I could get someone else to do the job for me. There must be people here who would only need the smallest nudge to get them going, a prod in the psychotic direction. A riot could start, with him in the middle. That would be wild, watching the shit get kicked out of him by a bunch of crazies. Unpredictable though. Risky. Sometimes I wish he was a cat, so he might die nine times over. I would find a way of being there at every death, directing the proceedings.
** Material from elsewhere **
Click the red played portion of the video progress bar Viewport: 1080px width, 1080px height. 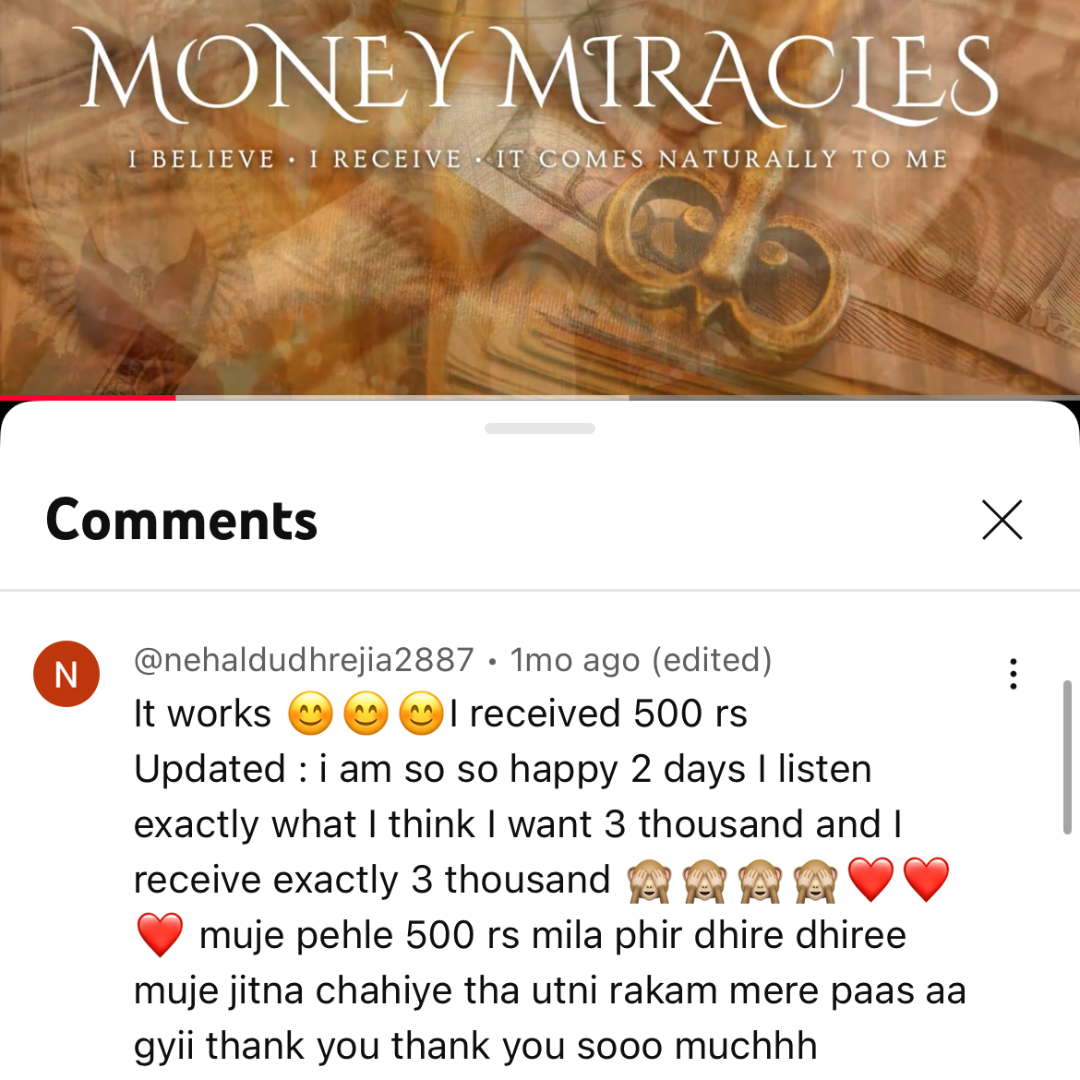pos(87,397)
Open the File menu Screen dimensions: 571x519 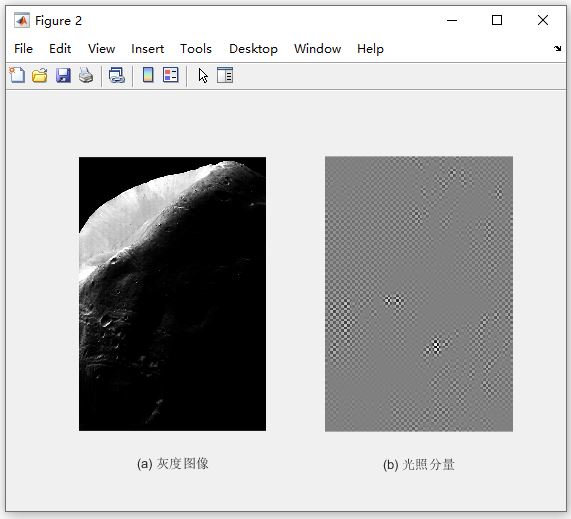23,49
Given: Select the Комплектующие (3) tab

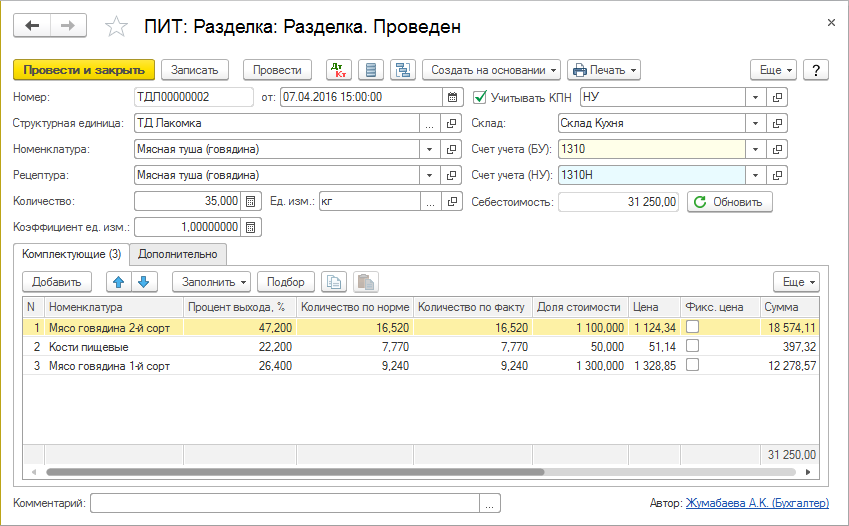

Or there is the real world. Me here, alone in this little room. It feels colder today. Cold in the air and cold in my bones. The cold of knowing that he must have plans of his own, plotting them right now as I write this down. Three days left and so much work still to be done. I will follow him, next time he comes on the ward. I need more information.
Now I must find words for something else which can no longer be put off. It is the thing that can make sense of all of this, the hardest thing to write.
12
The next morning I woke slowly. I recognised the pieces of my world but couldn’t place them. It was like having a jigsaw shaken loose in front of my eyes. Same hut, same sleeping bag, same faces, but outside a world turned upside-down, and inside my head the memory of the night before. It was hard to know where to start.
At first I concentrated on just being busy, doing all the normal stuff, hoping that would be enough to restore order. We all did. Rebecca got the billy on, Ms Jenkins tried the mountain radio again, Lisa had her morning battle with her gear, swearing loudly at a lone sock and a missing toothbrush. Jonathon sat back and watched, his grin still there but not so certain now, and I opened the stash of gingernuts I had kept for emergencies. I figured this counted. None of us said much.
/> Ms Jenkins made us all sit down and eat the porridge she had made and while we struggled through it she tried to explain the situation. Her role was clear now. She was in charge and she would get us out safely. The rules had changed.
‘Okay then. About today. I went back up on the tops before the sun came up. The lights are still out, right up through the valley too. When it got light, I saw the damage up here is pretty severe too. There are slips right round the Dress Circle and it looks like a huge crevasse has opened up two thirds around. Below where we were sitting last night a whole spur has basically collapsed.’
‘Fuck we were lucky,’ Rebecca said.
‘It was hard to tell because some cloud has come in now but it looked like there’d been movement off the top of Marchant too. The thing is, I’m no expert but I figure there must be a chance that either of the valleys has been dammed by the slips. What else? The mountain radio is still out which seems strange to me. It means we don’t have a forecast so it would be crazy to go over the tops in these conditions I think, especially with so little visibility. I’m thinking that leaves two choices.’
She paused and looked around, like she wanted to make sure we all understood.
‘Look, I don’t want to get overdramatic here. Rebecca’s right, we were very lucky and we’re all perfectly safe where we are. The thing is, this is for real now. We have to be careful. Very, very careful. You realise that don’t you?’
We nodded. She would be careful, we would do what she told us. It wasn’t too difficult.